Supplied text:
——————————

From other right honourable and honourable ladies and gentlemen, demand for a month on the hustings is muted: no one who has a decent job is overly keen to put it on the line.
Between dissolution of Parliament on 8 April and 2 May, when the losers receive a letter from British Airports Authority requesting return of the free car park pass, they think back with pride and look forward with anxiety. Take Jerry Hayes:
He will start tomorrow going around his constituency banging on doors, shaking the flesh.
His constituents at Harlow are overspill from London's East End; like all MPs, he thinks he knows his people pretty well. "They call me Jel."
Jel?
"You know, as in Tel for Terry; Jel for Jerry.
The late Reggie Maudling once told me he thought it a mistake to go too often to your constituency lest they take you for granted. Hayes would disagree; he is a "constituency MP". He won the seat against the odds, beating Stan Newens in 1983; kept it unexpectedly in 1987 and 1992, and is once more odds against to retain it. "I've been written off before every election, so what else is new? I quite like elections; after knocking on the first door of my campaign and meeting a friendly face, I enjoy them."
Favourite to win the seat is the same Labour opponent he beat last time - by just under 3,000 votes; he describes him as Old Labour, a Clause Four man. Other runners are a Lib Dem with modest hopes, a Scargillite, a British National Party candidate and one each from Independence and Referendum. He thinks they will cancel out each other's insignificant votes.
To Hayes' advantage is the fact that people recognise him, especially after the trouble ... "Hey, you're not going to write about the trouble? I got 400 letters of support from all over the country after the story broke."
How many letters against?
"Three; all from outside Essex. I think if the transgression is sexual rather than financial, constituents forgive and forget."
His other advantage, he maintains, is that "Harlow council is a left- wing incompetent authority which imposes the second highest council tax in the land, is twinned with somewhere in the eastern bloc and, until recently, declared itself a nuclear-free zone. They are so bad I am beginning to wonder whether they were created by Conservative Central Office."
I ask whether his family helps on the campaign. His wife and children go out on leaflet drops on Sundays (never do hard canvassing on Sundays), after which they all go to lunch at a Chinese restaurant. There are no public meetings - a bit old hat are meetings in the computer age - but he is expecting visits from the great and the good: the PM, the Chancellor, Heseltine.

——————————

Stored data:
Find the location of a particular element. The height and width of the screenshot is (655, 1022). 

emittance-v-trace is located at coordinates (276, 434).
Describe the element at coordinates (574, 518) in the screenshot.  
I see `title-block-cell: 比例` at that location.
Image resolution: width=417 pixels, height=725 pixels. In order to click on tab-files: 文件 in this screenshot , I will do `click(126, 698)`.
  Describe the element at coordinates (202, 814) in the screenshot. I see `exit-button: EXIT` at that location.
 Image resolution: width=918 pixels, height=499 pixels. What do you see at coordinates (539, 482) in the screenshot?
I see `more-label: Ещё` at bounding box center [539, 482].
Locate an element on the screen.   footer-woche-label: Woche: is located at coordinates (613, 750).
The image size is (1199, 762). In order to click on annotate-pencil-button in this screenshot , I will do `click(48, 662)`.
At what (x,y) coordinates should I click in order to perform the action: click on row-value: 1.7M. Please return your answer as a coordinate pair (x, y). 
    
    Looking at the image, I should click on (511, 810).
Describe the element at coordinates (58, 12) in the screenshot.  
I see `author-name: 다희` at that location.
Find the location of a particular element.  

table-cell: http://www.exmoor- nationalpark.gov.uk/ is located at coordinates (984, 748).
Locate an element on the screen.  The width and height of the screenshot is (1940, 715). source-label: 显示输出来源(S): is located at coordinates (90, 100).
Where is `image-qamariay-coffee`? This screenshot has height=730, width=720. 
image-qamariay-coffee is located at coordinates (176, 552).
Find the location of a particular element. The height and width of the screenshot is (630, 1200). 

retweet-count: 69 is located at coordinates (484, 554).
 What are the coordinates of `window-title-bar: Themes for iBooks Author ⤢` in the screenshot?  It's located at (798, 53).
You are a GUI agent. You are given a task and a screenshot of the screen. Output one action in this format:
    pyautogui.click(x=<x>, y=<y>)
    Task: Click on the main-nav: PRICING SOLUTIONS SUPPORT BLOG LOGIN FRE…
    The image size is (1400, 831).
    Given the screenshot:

——————————

Job item: In the Harlow election text, rewrite the passage from "From other right" to "on the line.", renaming "hustings" as "campaign trail".

Result for this task:
From other right honourable and honourable ladies and gentlemen, demand for a month on the campaign trail is muted: no one who has a decent job is overly keen to put it on the line.